Defensoría advierte demoras de hasta más de dos años en trámites migratorios que afectan a NNA
El Observatorio de Derechos del organismo dio detalles sobre tres procedimientos: residencias humanitarias, reunificación familiar y residencias definitivas. Así, expuso la necesidad de reducir los tiempos de demoras.
El Observatorio de Derechos de la Defensoría de la Niñez publicó su Documento de Trabajo N°10, en el que analiza la duración de los procesos administrativos migratorios que involucran a niños, niñas y adolescentes (NNA) en Chile. El informe, elaborado con datos del Servicio Nacional de Migraciones, examina el período 2022–2024 y evidencia que, si bien algunos trámites han reducido sus tiempos, otros aún presentan demoras significativas que pueden superar los dos años.

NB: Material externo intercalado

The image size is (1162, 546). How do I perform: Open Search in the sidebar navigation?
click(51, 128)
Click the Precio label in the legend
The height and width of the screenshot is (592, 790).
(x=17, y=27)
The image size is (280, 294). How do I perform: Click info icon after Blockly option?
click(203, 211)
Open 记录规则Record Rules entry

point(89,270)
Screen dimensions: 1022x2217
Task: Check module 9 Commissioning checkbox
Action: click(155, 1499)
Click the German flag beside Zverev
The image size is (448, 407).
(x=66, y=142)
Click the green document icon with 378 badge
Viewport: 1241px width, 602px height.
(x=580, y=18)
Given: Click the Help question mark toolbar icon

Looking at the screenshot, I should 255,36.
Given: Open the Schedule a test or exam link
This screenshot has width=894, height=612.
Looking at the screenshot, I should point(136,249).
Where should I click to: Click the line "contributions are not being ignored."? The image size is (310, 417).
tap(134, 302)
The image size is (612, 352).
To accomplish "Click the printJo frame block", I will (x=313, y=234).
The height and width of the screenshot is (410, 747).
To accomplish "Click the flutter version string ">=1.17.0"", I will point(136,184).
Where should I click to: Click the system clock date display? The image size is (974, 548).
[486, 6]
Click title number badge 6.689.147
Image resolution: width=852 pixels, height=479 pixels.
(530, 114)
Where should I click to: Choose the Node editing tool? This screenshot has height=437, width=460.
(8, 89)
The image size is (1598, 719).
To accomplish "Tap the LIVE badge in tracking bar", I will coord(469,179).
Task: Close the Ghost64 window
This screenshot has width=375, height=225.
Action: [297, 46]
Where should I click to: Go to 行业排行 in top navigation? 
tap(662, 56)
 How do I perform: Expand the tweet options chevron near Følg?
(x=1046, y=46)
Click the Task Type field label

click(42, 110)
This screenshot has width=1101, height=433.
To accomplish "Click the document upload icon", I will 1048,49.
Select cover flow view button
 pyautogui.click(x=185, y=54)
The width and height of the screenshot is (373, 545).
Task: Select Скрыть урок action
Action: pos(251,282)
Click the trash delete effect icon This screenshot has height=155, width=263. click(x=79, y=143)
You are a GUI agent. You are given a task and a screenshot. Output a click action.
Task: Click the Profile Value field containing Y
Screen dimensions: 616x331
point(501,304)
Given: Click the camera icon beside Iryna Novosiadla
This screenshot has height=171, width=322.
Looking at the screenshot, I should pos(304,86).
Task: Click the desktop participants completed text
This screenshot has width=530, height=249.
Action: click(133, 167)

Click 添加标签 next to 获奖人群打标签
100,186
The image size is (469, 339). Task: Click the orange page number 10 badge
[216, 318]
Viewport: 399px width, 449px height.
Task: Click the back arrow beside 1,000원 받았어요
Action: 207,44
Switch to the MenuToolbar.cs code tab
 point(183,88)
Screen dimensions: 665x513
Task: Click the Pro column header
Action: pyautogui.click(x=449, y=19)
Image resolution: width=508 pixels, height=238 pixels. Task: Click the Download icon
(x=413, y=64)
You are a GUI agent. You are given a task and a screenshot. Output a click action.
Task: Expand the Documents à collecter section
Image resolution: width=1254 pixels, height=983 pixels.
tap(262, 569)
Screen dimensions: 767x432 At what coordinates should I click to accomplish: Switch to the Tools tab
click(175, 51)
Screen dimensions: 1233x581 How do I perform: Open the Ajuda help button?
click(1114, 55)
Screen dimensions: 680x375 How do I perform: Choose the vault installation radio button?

El estudio aborda tres procedimientos: residencias humanitarias, reunificación familiar y residencias definitivas. En el caso de las residencias humanitarias, el tiempo promedio entre la solicitud y su resolución fue de 126 días, equivalente a 4,2 meses. Entre 2022 y 2024, este tipo de trámite registró un aumento considerable de casos, pasando de 9.029 a más de 55 mil, junto con una disminución en los tiempos de tramitación, que bajaron de 152 a 121 días.
No obstante, el principal período de espera se concentra antes del acogimiento a trámite, etapa que demora en promedio 87 días. El procedimiento es más expedito en lactantes de 0 a 1 año y en niños de 1 a 4 años. El informe también detectó diferencias territoriales y por nacionalidad, con mayores demoras en regiones como Los Ríos y Aysén, y en solicitantes de nacionalidad haitiana.
En contraste, la reunificación familiar presenta un aumento sostenido en sus tiempos de tramitación. Entre 2022 y 2024, el promedio pasó de 142 a 353 días, con un promedio general de 299 días —casi 10 meses— en el período analizado, que incluyó 18.364 casos. La demora es especialmente prolongada en solicitudes realizadas desde el interior del país, donde el proceso puede extenderse en promedio hasta 17 meses. Al igual que en otros procedimientos, el mayor retraso ocurre antes del acogimiento a trámite.
Por su parte, las residencias definitivas registran los plazos más extensos. Entre 2022 y 2024, el tiempo promedio de tramitación alcanzó 770 días, equivalentes a 25,6 meses. Aunque se observó una reducción desde los 819 días en 2022 a 645 días en 2024, la duración continúa siendo elevada. En estos casos, la mayor demora se produce entre el acogimiento a trámite y la resolución final.
La Defensoría de la Niñez advirtió que estos tiempos prolongados pueden afectar el ejercicio de derechos fundamentales, como el derecho a la identidad, el debido proceso y el acceso oportuno a servicios y protección social. En ese contexto, el organismo planteó la necesidad de fortalecer la gestión administrativa, reducir los cuellos de botella identificados e incorporar un enfoque de derechos de la niñez en los procedimientos migratorios.
Asimismo, el informe recordó que la Corte Interamericana de Derechos Humanos ha establecido que los procedimientos que involucren a niños, niñas y adolescentes deben resolverse en el menor tiempo posible, a fin de evitar afectaciones a su integridad física y emocional.
En esa línea, el defensor de la Niñez, Anuar Quesille, afirmó que “los tiempos de resolución son excesivos y, en muchos casos, vulneran principios básicos de protección y debido proceso. Reducir estas demoras es urgente para garantizar el ejercicio efectivo de los derechos de niños, niñas y adolescentes, sin importar su situación migratoria”.